When she dies, she plans to be buried next to her husband in a family plot she purchased in the 1990s for $10,000.
“I didn’t buy a condo or house in America,” said the West Hollywood resident, originally from Ukraine, whose late husband was a second cousin of Nobel laureate Boris Pasternak. “But I bought this monument because it is our eternal home. It had to be big and beautiful.”
One headstone in the section occupied by Russian-speaking occupants depicts a man smoking a cigar. Another has a sculpture of a car attached to its top. A third one portrays an open book with three words scribbled in Cyrillic, translating to: “That’s it.” Many are masterpieces of creativity compared with the flat stones and gray tombstones of other, non-Russian areas of the manicured cemetery lawns. Russians brought “a new life into our cemetery,” said Vladimir Chiltsov, the cemetery’s vice president. “They brought a new fashion.”
As Russian immigrants who arrived from the Soviet Union in the 1970s, 1980s and 1990s reach their older years, some are making plans for their burials. For many, Hollywood Forever is a desirable final resting point because it allows them to build the lavish monuments and sculptures that other cemeteries ban.
Hollywood Forever Cemetery on Santa Monica Boulevard in Hollywood was built in 1899. The 62-acre site, which borders the Paramount Pictures lot, has more than 80,000 gravesites and witnessed the burials of Mickey Rooney, Rudolph Valentino and Jayne Mansfield.
Russian-speaking immigrants began arriving in the Los Angeles area in the 1970s, and shortly after that turned to Hollywood Forever to bury their loved ones.
Russians from all parts of the city, including West Hollywood, Marina del Rey and the San Fernando Valley, started purchasing their plots long ahead of their deaths.
Some transferred remains of their family members from as far as Georgia, Russia and Ukraine.
A few Russian celebrities were buried here, including members of the royal family and Star Trek actor Anton Yelchin.
In the late 1990s, the demand from Russian clients was so high that the owners decided to hire Chiltsov to assist Russian-speaking customers.
“We hired a Russian speaker because it was already a Russian cemetery,” said Tyler Cassidy, the cemetery co-owner, who purchased it in 1998. “It naturally became a cemetery of Hollywood and West Hollywood communities.”
Today, Russian plots occupy about 30 percent of the cemetery. Several roads recently were closed to clear space for new graves to bury the recently departed members of Russian families.

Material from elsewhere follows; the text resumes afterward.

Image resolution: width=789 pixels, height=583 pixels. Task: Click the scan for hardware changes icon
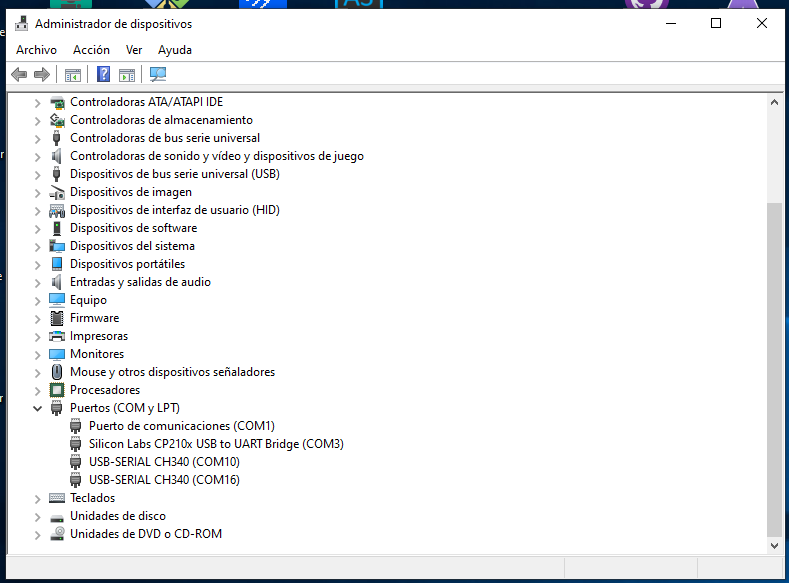[157, 74]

Slowly, the section occupied by Russian-speaking immigrants became reminiscent of a cemetery in Moscow or Odessa, with rows of towering monuments, vast sculptures and full-sized drawings engraved in stone.
“Luckily, we can install monuments here,” said Pasternak, who moved from Ukraine in 1979. “Other cemeteries don’t let us to do that. They only allow plaques.”
A spokesperson for Mount Sinai Memorial Park declined to comment on how many Russian-speaking immigrants are buried in that cemetery but said its policy bans monuments for religious reasons. A representative for Forest Lawn Memorial Park in Glendale could not be reached for comment.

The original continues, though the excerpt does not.